» **Your objective**: In the data, extract each line that holds the string "will".

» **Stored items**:
--------------------
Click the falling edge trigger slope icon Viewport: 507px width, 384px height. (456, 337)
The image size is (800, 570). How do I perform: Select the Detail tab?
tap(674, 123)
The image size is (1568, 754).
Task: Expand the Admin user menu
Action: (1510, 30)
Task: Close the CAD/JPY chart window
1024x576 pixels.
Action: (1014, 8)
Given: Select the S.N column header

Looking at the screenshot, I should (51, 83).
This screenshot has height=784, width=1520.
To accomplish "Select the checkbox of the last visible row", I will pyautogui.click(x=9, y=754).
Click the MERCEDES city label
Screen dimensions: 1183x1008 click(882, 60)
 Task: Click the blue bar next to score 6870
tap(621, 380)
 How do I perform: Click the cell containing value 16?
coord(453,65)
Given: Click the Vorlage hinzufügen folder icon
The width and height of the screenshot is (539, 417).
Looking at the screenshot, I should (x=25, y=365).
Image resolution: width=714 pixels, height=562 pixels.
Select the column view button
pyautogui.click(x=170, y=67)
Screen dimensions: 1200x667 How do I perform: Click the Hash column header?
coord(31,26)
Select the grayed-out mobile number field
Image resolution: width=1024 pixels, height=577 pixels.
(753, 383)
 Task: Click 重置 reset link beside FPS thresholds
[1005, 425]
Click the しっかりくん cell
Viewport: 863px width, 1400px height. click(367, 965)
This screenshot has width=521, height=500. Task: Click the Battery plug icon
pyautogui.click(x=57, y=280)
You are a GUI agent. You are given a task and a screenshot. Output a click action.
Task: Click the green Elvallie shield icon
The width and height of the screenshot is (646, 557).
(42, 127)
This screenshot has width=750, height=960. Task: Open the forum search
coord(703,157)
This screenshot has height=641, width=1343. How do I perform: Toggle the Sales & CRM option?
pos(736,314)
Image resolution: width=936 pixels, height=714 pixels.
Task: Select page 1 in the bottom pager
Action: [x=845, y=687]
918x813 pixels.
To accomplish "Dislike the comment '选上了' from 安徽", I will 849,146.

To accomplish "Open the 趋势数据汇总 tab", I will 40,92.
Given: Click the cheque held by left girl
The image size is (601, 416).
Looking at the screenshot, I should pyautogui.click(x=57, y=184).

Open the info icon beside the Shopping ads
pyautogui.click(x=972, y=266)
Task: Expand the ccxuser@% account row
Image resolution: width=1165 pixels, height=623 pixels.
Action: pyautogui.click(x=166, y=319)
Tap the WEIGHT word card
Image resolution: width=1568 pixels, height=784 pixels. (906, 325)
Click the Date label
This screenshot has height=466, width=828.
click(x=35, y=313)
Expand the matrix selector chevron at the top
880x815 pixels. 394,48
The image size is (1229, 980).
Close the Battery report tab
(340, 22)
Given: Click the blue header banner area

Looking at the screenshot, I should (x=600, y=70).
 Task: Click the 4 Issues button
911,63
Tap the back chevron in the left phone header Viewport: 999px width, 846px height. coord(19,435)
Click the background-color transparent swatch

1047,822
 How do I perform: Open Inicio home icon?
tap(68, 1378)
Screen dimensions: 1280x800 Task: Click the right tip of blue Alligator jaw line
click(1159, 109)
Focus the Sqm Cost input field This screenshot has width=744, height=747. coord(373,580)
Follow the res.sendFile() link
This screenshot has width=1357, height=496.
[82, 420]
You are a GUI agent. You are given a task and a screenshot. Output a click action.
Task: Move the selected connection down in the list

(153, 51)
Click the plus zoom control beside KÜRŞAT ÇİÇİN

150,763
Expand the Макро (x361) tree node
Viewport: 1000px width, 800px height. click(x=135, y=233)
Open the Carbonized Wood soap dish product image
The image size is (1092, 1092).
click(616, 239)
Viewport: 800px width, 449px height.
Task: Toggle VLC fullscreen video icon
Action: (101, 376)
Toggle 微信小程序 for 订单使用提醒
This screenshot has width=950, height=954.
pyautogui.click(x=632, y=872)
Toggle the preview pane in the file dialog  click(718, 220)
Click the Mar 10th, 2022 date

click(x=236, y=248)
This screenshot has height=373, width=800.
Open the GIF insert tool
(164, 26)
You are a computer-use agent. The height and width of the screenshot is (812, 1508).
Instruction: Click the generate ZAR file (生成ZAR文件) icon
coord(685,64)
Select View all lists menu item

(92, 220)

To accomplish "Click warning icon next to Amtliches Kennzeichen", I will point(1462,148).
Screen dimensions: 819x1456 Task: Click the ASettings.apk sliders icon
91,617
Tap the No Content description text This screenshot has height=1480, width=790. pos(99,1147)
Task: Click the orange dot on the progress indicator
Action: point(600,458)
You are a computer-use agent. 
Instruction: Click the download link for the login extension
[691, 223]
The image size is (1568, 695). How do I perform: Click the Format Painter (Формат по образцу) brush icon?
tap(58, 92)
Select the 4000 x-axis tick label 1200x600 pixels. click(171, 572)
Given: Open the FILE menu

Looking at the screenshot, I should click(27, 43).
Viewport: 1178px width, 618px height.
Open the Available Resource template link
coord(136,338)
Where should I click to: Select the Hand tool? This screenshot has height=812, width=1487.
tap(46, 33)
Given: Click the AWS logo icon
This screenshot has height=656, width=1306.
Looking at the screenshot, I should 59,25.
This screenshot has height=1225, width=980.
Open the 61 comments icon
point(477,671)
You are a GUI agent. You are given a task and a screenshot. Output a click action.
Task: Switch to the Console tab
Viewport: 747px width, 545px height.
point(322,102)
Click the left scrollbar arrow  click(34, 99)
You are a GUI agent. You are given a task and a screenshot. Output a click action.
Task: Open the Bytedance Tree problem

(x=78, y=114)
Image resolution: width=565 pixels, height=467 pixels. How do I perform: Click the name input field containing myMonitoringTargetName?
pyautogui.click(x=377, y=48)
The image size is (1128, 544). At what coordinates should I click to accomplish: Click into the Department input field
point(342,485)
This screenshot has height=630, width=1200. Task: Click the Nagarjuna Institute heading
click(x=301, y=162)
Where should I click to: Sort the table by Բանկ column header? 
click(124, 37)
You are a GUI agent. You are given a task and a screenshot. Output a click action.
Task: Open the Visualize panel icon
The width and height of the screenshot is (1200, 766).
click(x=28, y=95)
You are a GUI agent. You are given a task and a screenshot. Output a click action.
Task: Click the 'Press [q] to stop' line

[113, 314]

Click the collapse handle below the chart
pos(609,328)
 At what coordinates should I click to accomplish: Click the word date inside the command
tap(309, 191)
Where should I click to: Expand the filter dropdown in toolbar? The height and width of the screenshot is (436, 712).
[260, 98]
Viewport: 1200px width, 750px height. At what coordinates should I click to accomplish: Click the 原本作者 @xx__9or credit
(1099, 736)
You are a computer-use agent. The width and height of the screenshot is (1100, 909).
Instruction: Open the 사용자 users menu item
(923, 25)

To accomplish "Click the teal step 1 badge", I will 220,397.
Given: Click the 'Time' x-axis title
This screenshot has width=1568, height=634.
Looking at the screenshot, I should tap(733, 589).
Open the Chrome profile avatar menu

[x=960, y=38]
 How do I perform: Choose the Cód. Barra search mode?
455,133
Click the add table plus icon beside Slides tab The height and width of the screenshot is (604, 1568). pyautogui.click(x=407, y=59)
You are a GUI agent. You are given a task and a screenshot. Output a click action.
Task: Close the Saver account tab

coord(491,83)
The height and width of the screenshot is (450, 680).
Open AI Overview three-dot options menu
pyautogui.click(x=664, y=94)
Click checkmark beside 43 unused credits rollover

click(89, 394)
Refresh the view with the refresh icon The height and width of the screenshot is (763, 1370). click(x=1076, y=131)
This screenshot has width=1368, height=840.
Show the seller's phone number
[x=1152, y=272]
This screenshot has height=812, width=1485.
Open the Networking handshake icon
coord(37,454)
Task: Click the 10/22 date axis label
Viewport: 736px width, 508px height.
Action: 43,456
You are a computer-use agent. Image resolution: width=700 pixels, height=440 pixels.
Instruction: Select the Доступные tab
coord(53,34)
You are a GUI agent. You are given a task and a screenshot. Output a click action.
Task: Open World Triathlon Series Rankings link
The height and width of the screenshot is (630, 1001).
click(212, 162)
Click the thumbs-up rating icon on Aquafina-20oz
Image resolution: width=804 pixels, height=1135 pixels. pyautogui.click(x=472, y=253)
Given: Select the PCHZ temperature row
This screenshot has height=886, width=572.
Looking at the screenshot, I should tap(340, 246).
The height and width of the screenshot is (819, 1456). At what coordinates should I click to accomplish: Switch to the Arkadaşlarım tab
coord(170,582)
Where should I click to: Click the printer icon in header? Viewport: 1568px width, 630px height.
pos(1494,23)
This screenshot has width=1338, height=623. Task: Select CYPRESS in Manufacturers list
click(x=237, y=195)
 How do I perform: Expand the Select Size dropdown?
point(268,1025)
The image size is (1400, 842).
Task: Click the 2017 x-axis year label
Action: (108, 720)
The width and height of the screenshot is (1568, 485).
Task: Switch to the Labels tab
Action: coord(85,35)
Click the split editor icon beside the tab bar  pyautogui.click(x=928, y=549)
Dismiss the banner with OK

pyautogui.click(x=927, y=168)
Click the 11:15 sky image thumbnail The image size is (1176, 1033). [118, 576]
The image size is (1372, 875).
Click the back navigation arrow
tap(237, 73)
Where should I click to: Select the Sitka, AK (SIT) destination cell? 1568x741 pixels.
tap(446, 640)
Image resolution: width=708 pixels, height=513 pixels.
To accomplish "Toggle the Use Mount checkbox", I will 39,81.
--------------------
» **Answer to this exercise**:
To accomplish "Select the checkbox of the last visible row", I will pyautogui.click(x=9, y=754).
To accomplish "Dislike the comment '选上了' from 安徽", I will 849,146.
To accomplish "Open the 趋势数据汇总 tab", I will 40,92.
To accomplish "Click warning icon next to Amtliches Kennzeichen", I will point(1462,148).
To accomplish "Click the teal step 1 badge", I will 220,397.
To accomplish "Toggle the Use Mount checkbox", I will 39,81.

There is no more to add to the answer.